Stored items:
+--

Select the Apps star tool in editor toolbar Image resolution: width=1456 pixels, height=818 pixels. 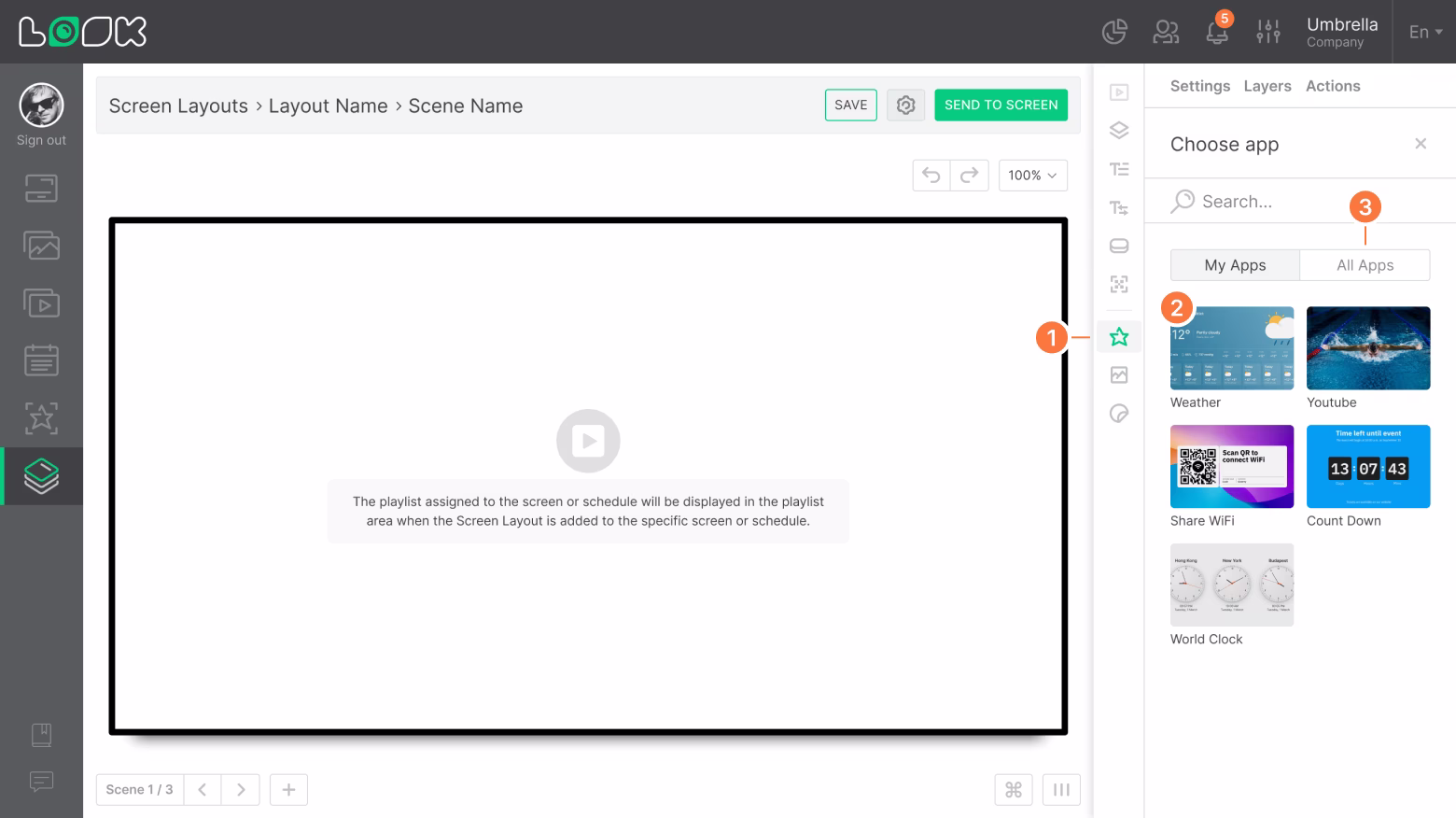click(x=1118, y=336)
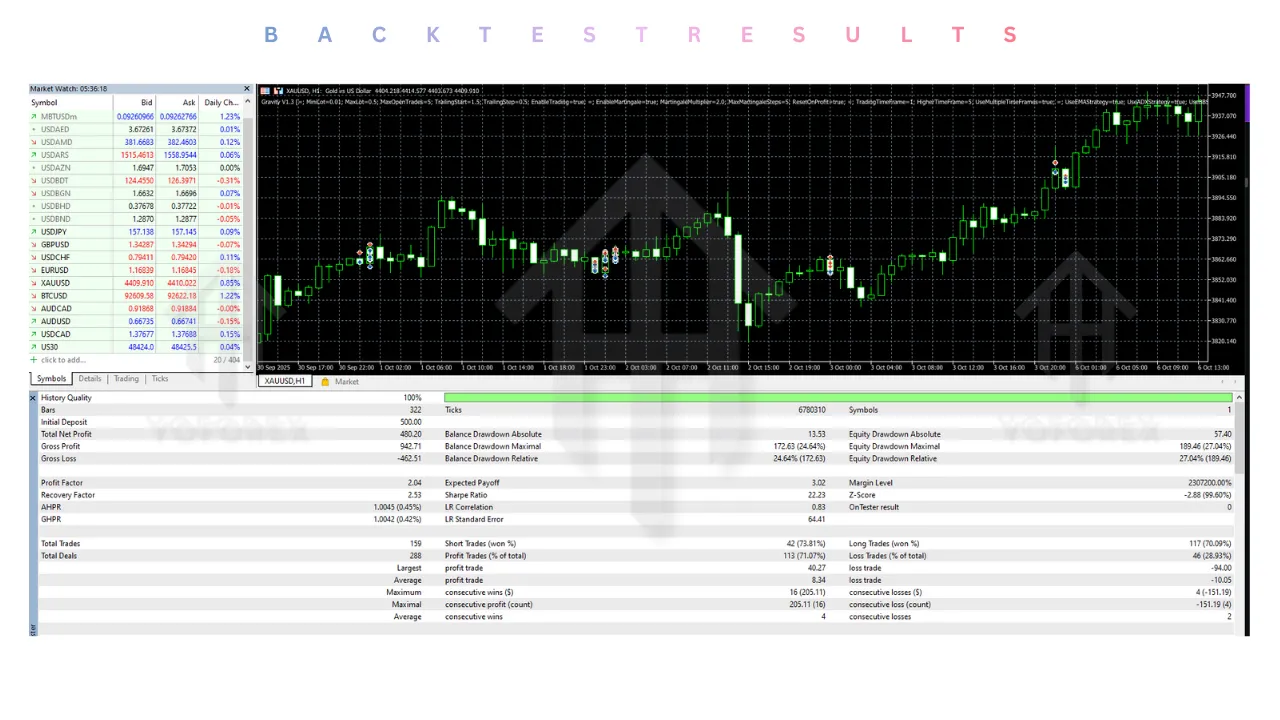Click the green plus icon beside click to add
Viewport: 1280px width, 720px height.
pyautogui.click(x=35, y=360)
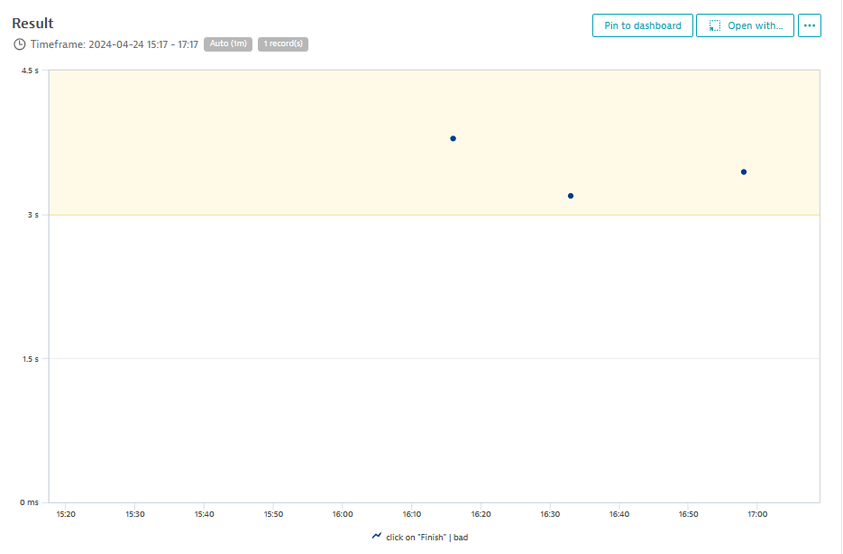Click the 1.5 s y-axis label

(x=30, y=359)
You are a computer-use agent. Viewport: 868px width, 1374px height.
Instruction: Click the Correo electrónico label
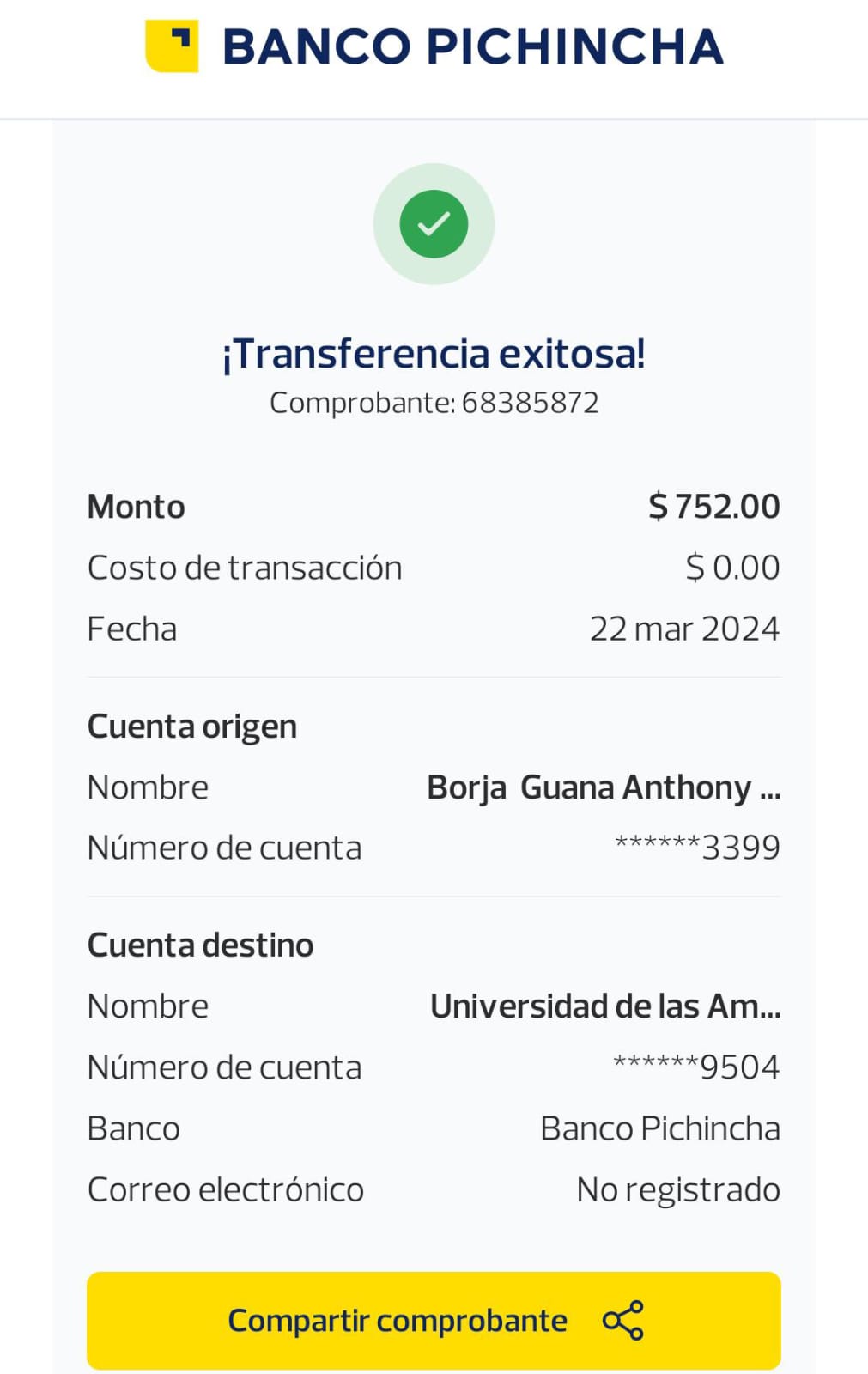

+--

§ **WHAT YOU WILL DO**
Please return only the lines running from the line with "You are a computer-use" to the final line of the data, both included, exactly and without any pictures.

§ **TASK RESULT**
You are a computer-use agent. Viewport: 868px width, 1374px height.
Instruction: Click the Correo electrónico label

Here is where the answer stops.